If you review the video, there is a process shown from the *2:52 min mark to the 3:20 min mark*. It appears to be a color printer/cutter printing ganged graphics on a sheet, then the video moves to showing a person weeding material (assumed vinyl) from around the graphics (that's around the 3:00 min mark).

What I'm trying to determine are 3 things:

1. Are the graphics being printed on a color printer & cutter in one? Or, just a color printer and the video leaves out the cutter part that's a separate process?

2. What kind of color printer is being used? I know there is no brand name shown as only part of the printer is shown in the video. Maybe some genius eyes can tell. 

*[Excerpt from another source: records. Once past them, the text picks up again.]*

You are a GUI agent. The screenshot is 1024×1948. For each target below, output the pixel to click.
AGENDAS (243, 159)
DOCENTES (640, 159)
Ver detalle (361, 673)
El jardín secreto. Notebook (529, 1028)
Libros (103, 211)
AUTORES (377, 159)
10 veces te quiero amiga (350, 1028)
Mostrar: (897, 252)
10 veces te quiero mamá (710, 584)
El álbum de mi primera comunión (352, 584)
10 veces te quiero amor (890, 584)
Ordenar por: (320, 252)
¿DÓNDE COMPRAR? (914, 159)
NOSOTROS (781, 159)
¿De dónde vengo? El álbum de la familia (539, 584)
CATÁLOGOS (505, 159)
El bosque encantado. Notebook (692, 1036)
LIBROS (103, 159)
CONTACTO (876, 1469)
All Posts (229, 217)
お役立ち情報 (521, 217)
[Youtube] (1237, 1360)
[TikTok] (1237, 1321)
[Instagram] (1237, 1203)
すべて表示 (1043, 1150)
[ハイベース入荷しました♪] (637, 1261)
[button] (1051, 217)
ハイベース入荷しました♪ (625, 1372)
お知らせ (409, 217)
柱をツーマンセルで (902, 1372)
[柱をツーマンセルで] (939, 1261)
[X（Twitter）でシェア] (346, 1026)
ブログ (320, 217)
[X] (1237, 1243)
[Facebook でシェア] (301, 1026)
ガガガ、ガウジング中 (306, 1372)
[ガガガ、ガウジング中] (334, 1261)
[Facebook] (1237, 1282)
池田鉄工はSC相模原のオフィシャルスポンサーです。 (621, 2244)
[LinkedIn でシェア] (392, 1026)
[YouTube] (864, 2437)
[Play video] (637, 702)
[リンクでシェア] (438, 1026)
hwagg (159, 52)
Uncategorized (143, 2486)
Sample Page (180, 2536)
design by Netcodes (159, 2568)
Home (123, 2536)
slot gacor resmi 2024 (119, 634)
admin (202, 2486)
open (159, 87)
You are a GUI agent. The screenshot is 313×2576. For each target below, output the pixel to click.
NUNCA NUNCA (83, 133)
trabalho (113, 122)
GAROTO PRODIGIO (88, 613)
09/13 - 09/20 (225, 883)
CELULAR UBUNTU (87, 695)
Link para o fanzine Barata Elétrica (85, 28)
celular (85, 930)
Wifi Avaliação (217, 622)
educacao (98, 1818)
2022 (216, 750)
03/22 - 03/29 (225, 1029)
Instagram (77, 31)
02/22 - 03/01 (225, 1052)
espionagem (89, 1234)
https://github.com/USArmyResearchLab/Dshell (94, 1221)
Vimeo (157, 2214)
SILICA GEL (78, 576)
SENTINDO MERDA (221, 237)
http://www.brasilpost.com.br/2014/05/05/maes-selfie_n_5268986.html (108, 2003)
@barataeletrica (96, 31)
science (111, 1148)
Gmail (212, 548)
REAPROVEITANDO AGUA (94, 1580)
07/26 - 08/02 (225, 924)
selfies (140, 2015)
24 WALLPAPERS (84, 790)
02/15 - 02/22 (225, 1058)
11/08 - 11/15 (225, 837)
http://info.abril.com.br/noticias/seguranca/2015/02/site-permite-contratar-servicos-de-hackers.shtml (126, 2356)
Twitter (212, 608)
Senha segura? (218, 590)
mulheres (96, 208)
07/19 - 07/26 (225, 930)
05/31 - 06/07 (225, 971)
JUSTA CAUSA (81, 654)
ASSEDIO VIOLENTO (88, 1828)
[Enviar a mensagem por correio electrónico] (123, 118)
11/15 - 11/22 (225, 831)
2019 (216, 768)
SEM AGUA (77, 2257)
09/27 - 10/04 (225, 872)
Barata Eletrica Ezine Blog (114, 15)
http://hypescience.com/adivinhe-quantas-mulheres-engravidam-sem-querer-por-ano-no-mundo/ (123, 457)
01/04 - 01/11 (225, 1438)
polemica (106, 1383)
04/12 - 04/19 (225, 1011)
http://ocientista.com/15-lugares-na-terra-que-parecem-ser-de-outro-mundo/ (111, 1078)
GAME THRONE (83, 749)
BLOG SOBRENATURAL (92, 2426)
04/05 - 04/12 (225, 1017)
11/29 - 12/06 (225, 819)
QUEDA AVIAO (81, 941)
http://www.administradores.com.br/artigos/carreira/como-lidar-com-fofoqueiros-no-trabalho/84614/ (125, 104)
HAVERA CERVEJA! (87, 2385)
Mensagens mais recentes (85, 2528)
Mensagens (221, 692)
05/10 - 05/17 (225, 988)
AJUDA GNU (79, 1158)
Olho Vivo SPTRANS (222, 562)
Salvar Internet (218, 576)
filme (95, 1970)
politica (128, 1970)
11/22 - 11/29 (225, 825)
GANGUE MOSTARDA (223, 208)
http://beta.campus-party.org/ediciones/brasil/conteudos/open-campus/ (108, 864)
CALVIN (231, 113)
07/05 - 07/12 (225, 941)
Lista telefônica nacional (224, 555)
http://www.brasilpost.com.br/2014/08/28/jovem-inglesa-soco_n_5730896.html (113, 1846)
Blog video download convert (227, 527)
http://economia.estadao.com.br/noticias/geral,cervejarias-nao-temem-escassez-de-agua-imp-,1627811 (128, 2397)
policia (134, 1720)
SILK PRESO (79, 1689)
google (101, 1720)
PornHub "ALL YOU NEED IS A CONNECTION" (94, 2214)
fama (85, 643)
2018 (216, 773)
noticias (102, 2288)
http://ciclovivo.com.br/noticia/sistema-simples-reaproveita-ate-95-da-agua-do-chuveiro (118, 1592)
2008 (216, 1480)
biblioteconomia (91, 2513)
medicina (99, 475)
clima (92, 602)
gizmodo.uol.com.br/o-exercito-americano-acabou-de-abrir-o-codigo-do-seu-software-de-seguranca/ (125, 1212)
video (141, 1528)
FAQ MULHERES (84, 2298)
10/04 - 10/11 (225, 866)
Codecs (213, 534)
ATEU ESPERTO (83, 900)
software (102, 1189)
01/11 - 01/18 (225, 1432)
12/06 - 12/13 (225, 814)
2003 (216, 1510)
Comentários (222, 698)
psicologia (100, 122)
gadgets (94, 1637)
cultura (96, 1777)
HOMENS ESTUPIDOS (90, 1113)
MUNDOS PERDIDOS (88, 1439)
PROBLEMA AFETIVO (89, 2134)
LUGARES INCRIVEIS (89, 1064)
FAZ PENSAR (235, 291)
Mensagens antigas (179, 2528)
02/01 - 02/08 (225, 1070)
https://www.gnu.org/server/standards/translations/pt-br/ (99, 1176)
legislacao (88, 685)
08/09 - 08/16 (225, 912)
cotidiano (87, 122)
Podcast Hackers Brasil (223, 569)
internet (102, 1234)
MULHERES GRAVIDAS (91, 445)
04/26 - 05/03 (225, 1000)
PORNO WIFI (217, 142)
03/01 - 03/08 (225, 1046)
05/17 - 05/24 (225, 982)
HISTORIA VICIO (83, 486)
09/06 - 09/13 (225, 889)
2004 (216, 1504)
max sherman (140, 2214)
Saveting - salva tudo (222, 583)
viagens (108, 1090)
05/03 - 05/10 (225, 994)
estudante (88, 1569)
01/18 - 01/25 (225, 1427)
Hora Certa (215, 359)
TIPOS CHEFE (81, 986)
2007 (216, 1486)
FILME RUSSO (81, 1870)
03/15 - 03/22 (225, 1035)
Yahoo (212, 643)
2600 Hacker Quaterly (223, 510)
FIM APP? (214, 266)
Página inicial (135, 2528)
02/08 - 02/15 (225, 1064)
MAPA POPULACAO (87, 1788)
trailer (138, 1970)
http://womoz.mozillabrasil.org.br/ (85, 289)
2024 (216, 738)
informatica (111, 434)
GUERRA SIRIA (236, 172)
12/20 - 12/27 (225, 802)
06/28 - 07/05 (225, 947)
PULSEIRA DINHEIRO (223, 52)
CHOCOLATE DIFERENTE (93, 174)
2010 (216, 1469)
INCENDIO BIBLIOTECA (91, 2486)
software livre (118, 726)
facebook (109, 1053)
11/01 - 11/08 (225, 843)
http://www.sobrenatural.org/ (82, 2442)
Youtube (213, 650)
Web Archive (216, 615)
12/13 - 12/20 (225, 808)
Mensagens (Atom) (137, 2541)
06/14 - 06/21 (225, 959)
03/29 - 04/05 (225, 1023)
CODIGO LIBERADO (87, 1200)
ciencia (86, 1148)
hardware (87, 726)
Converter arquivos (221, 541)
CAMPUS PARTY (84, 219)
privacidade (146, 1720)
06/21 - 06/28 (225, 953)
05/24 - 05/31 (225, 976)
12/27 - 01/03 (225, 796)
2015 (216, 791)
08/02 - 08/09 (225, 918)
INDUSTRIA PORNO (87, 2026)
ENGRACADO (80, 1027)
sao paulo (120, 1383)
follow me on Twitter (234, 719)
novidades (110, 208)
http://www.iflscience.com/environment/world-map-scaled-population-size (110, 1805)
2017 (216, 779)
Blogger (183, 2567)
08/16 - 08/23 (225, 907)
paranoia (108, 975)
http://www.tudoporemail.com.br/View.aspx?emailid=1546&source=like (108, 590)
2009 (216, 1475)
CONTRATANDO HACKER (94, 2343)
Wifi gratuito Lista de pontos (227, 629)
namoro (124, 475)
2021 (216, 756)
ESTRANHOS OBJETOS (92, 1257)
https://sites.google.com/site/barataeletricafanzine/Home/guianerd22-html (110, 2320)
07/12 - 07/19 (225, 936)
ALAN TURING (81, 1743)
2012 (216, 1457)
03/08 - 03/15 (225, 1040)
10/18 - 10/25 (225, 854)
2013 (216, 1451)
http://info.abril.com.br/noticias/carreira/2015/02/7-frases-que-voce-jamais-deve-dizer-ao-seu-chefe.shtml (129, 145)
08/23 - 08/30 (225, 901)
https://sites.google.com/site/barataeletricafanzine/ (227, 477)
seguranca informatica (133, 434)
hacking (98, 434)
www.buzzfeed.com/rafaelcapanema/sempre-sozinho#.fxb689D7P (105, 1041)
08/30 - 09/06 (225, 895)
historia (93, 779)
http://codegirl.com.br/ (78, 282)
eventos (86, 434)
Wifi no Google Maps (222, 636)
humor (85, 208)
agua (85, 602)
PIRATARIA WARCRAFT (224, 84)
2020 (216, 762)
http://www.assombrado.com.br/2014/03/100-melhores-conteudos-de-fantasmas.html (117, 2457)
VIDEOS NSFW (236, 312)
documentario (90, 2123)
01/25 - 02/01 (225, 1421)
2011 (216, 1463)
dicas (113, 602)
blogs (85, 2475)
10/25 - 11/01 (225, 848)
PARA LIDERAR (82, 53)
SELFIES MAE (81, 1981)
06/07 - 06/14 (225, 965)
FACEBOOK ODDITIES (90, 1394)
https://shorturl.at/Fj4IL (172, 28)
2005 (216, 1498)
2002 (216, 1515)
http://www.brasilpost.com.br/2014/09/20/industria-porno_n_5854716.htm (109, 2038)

3. Is that white Siser vinyl being used for the graphics? If so, I was not aware that colors can be printed onto vinyl. 

Thanks!


----------



## mystysue (Aug 27, 2006)

they are using a versacamm and yes it both prints and cuts the material..
and i believe its the siser product is colorprint

+++ColorPrint— 
Transparent ColorPrint, for print and cut
systems. Specially developed material for thermo resin
printing process for Roland PC 60, Roland PC 600, Fargo,
etc., ecosolvent Roland Versacamm SP300, Soljet etc. And
possible following Cad-Cut. Heat applies of logo, images,
etc. onto normal textiles such as 100% polyester, 100%
cotton, poly/cotton blends, and Lycra. 10-15 sec. @ 350°F+++​ 
I havnt tried it yet altho..Ive had a 10 yard roll of this sitting in the shop for about 18 months..lol.. I need more hours in each day to be sure..​ 
​


----------



## tdeals (Dec 13, 2006)

Thanks for that info Susan!

I'm now looking at the Roland "SOLJET PRO III XC-540 in action" video on their site and I'm quite fascinated. This is some really neat stuff. Well out of range for my goals, but nevertheless neat indeed.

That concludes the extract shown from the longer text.